Hi everyone,
I had a very strange problem with my driver that took me one full week to
track down and fix. I thought I'll share this, so you avoid this kind of
mistake [or have at least a good laugh at my stupid error] ![]()
Quick description about my driver: It consists of a function driver
managing a number of virtual disks. Each disk gets attached a system
service which in turn loads one of a number of 3rd party IO DLLs that
handle the read/write requests to/from files or devices. In the easiest
case, the driver adds one partition, the service just forwards all
read/write requests to the IO DLL which updates a single image file, in
more complex scenarios the system service handles a number of additional
'overlay files' and only some read requests are forwarded to the IO DLL.

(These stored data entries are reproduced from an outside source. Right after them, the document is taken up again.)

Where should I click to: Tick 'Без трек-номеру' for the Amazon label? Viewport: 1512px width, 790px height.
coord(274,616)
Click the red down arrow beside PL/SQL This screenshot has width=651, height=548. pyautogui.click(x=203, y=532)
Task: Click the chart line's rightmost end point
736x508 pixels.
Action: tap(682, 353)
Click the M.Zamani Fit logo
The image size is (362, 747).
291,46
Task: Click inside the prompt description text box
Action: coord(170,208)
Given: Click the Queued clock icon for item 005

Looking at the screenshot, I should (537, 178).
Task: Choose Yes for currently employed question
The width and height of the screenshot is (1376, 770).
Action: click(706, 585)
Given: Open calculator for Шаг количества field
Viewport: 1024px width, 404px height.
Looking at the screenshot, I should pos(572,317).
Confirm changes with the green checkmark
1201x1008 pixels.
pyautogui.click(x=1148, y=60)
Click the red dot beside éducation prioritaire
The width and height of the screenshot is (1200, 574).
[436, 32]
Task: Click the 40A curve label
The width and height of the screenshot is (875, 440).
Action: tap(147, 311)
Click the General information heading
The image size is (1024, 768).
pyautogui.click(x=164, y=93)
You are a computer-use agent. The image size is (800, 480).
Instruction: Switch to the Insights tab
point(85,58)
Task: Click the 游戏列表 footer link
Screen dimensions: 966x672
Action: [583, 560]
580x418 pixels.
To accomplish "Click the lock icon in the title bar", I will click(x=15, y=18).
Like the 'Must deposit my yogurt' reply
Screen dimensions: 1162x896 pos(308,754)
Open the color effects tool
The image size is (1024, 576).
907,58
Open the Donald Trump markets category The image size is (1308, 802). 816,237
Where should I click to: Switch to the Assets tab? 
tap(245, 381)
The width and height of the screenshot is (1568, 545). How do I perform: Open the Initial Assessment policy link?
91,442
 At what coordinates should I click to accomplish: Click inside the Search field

Acess to those virtual disks is mostly read-only.
The error:
All seemed to work well, when one day I ran a 'chkdsk' on a larger
damanged virtual NTFS volume. When Chkdsk checked and corrected the volume
bitmap, it would always say "there is not sufficient space on the disk to
fix the bitmap" and aborted.
I've then spent a long time checking that all device object flags are ok,
it's created correctly, that I do not miss any request, that I reply to
all IOCTLs correctly - and found nothing. I've put in lots of break points
at places where something could go wrong, added loads of debug messages --
nothing triggered, everything seemed to work 100% okay, no single request
failed, but 'chkdsk' failed consistently at the same point [so no timing
problem].
As I found nothing, I started to worry about the transmitted data in the
read/write requests. I've modified the driver and the service to write out
all read/write requests to special log files, including the read/written
data, and then compared those two log files with each other and with the
source, and sure enough, there were differences between the driver view of
the data, and the service view -- in all IRP_MJ_WRITE requests with a
length of 65536 bytes.
This finally brought me to the right track - At first, as some of the IO
DLLs are limited to read a maximum of 32kB at once, I had a limitation in
the driver to accept only reads up to 32kB. In the control structure used
to describe a job [between driver<-->service] there is a 'size' field, and
because of that 32kB limitation I thought 'Hey, save two bytes, take
USHORT instead of ULONG'. [No worries, I already slapped me more than once
for this, no need to do it again].
Later I found out that Windows usually sends 4kB or 64kB requests, and
since all failed 64kB requests came in later as a series of smaller
requests I thought in order to reduce the overhead I allow 64kB reads
directly. I have loads of ASSERTs in my code, and even more if()'s to find
all invalid or fishy requests, but for some reason that's beyond me all
checks on the 'size' field of the control structure in read/write requests
got skipped, both in the driver and in the service - with the latter even
fully trusting the (ULONG, sigh) Length field describing the WRITE and
ignoring the number of bytes actually returned in the DeviceIoControl
[loop: /slap; goto loop] -- must have done that part of the code on a
Monday morning.
So, when the driver forwarded IRP_MJ_WRITE to the service, it built a
buffer (control structure; last field is variable size and contains the
data to be written) and finished the command with
IoStatus.Status=STATUS_SUCCESS;
IoStatus.Information=cmd->size=(USHORT)(sizeof(ControlStructure)+AmountOfDataToBeWritten);
Thus resulting in the service to just receive a valid control structure
but not any data at all, therefore using some random buffer contents... As
we just use the virtual drives read-only [apart from rare 'chkdsk's and
the little changes the file system does] this error didn't show up during
a long time.
*cry*
I still can't believe how I managed to omit in one code-path so many
safety-checks...
Cheers,
Michael B.
Vogon International GmbH